▸ Your objective:
Go over the lines below, and when one contains the word "will", copy it.

▸ Provided entries:
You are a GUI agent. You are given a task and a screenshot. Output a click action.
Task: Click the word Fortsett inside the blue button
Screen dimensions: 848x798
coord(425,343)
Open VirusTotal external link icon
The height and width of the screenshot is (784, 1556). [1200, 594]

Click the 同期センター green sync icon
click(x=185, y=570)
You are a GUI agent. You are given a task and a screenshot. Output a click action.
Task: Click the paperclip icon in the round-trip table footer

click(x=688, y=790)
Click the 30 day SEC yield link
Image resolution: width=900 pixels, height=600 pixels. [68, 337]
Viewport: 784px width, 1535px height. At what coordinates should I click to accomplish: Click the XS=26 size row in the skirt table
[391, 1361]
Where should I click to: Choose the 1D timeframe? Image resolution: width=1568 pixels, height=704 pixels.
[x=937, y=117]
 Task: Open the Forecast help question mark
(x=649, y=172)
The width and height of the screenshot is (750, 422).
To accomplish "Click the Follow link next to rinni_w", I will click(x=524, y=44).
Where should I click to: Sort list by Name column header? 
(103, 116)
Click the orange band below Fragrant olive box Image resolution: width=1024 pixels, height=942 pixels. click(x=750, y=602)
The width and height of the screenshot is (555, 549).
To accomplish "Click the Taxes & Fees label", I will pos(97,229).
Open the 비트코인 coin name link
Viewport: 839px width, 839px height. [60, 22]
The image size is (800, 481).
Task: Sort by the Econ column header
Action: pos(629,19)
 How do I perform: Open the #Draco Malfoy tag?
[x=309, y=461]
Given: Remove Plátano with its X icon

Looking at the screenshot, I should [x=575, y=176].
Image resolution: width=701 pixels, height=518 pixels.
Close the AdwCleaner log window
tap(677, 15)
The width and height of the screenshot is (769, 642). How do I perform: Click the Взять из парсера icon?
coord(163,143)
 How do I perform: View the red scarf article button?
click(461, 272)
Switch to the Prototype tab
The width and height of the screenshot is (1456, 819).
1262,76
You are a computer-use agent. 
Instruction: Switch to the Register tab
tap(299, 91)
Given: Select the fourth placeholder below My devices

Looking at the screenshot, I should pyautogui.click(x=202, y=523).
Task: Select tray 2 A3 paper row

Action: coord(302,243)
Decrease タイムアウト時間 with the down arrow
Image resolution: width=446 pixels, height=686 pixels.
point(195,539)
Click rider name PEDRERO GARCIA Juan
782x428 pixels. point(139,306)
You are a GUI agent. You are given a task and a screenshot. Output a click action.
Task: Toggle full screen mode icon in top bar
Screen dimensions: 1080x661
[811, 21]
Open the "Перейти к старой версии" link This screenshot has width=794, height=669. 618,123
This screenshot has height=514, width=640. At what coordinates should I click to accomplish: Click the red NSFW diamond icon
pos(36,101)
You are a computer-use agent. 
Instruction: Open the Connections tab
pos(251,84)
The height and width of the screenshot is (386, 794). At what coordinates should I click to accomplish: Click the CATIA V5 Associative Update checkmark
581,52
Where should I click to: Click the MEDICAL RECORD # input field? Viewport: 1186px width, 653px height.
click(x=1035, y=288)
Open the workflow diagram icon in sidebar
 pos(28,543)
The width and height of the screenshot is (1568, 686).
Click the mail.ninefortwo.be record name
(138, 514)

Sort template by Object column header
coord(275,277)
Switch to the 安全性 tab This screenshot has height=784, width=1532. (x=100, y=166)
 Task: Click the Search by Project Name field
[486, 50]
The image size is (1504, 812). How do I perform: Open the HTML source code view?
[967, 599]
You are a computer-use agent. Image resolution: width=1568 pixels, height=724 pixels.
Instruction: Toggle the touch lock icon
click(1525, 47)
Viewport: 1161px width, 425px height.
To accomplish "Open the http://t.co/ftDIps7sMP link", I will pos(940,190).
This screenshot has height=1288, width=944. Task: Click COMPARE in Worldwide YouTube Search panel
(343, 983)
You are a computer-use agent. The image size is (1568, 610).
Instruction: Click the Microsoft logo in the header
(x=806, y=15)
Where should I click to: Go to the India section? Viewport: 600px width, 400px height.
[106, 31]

▸ Solution to this task:
To accomplish "Click the Follow link next to rinni_w", I will click(x=524, y=44).
To accomplish "Click the Taxes & Fees label", I will pos(97,229).
To accomplish "Open the http://t.co/ftDIps7sMP link", I will pos(940,190).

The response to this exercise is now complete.